The answer must consist of every line from the data that holds "computer".

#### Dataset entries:
══════════

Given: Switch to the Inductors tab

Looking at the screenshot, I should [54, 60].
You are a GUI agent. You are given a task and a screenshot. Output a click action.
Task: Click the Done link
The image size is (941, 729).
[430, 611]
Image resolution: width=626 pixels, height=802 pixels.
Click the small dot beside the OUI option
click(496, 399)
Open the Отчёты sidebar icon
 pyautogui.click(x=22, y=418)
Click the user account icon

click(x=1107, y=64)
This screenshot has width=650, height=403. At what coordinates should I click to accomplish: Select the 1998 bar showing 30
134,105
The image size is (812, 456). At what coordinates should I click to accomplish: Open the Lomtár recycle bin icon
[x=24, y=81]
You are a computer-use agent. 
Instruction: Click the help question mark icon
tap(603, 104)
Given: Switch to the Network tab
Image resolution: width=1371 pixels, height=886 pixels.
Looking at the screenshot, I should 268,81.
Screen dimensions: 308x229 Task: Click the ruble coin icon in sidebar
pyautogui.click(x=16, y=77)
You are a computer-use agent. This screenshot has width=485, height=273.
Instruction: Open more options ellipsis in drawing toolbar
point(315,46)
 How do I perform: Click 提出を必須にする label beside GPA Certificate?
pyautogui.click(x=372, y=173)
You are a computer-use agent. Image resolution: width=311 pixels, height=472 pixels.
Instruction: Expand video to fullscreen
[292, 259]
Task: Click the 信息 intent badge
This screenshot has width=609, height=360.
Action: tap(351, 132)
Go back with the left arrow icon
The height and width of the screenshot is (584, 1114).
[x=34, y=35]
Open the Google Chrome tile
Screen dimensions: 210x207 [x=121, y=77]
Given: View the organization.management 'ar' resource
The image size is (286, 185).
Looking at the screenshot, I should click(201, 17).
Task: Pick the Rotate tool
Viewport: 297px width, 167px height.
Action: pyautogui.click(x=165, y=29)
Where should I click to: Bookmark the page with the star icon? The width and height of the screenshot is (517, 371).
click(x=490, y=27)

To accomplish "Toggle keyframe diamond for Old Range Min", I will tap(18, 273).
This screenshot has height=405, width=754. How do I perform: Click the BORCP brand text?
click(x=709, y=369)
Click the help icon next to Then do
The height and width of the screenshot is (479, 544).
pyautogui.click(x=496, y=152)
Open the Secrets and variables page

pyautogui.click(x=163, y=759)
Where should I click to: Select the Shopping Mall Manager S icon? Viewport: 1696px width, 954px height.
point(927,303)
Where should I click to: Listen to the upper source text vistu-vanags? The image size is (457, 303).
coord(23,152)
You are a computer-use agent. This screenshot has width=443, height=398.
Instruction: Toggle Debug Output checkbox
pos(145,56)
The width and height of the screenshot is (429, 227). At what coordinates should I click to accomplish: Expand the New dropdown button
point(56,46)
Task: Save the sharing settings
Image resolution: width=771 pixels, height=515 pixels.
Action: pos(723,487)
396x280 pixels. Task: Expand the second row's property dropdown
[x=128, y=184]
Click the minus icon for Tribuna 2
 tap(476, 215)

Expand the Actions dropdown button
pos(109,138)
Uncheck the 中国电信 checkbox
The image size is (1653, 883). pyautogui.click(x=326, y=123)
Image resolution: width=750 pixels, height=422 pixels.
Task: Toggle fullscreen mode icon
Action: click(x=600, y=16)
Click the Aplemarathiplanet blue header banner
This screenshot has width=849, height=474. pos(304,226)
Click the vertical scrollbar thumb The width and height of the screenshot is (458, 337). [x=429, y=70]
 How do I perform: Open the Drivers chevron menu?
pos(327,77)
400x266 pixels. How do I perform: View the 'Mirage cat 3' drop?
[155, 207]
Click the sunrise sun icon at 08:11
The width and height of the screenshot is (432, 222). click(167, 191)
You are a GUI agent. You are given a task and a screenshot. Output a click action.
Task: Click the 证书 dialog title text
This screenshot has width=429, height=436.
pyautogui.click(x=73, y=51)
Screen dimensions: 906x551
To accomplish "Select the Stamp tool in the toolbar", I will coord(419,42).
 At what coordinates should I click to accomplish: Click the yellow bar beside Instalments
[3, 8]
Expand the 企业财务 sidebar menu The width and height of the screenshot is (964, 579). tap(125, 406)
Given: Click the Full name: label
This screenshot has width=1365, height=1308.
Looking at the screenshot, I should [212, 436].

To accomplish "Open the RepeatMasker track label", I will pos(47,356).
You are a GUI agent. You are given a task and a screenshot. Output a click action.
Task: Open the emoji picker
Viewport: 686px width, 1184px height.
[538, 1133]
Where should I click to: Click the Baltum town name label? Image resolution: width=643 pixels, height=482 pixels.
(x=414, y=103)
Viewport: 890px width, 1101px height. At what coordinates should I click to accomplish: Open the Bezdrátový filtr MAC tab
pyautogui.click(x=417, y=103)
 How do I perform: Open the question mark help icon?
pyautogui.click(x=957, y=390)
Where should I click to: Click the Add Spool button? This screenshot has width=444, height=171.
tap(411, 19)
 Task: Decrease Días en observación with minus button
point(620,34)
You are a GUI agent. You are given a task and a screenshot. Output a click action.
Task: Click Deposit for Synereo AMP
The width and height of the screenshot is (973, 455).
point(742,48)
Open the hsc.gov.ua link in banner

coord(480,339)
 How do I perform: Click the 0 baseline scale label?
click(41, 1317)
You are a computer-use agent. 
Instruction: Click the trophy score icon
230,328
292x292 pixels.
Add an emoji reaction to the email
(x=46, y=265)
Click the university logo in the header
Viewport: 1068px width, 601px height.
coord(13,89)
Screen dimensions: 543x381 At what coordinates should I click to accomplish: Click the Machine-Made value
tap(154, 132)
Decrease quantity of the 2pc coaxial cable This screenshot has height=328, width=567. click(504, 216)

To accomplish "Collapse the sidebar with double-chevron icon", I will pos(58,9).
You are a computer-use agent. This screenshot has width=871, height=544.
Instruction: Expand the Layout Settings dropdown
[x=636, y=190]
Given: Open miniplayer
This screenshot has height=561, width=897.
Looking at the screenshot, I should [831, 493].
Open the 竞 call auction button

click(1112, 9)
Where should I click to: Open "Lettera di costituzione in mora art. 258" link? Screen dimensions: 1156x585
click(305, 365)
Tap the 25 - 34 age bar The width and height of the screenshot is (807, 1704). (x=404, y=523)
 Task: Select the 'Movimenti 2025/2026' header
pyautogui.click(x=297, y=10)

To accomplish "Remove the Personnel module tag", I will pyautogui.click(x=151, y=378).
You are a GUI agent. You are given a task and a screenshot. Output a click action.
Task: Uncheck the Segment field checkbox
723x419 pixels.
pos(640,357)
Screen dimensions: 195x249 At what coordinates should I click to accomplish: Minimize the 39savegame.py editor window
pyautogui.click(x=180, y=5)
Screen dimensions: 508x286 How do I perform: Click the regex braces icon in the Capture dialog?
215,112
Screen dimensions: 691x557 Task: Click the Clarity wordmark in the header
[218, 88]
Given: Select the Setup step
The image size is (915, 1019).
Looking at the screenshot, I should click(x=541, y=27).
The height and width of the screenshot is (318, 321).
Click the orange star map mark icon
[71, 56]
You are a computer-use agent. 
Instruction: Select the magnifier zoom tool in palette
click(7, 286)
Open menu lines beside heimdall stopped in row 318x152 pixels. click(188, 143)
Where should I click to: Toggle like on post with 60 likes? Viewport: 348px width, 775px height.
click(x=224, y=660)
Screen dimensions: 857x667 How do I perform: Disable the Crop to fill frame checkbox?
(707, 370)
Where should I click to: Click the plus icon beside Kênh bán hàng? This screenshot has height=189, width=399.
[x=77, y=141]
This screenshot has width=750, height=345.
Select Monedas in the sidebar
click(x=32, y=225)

══════════

#### Exercise result:
You are a computer-use agent. 
You are a computer-use agent. This screenshot has width=485, height=273.
You are a computer-use agent. Image resolution: width=311 pixels, height=472 pixels.
You are a computer-use agent. This screenshot has width=443, height=398.
You are a computer-use agent. 
You are a computer-use agent. This screenshot has width=871, height=544.
You are a computer-use agent. 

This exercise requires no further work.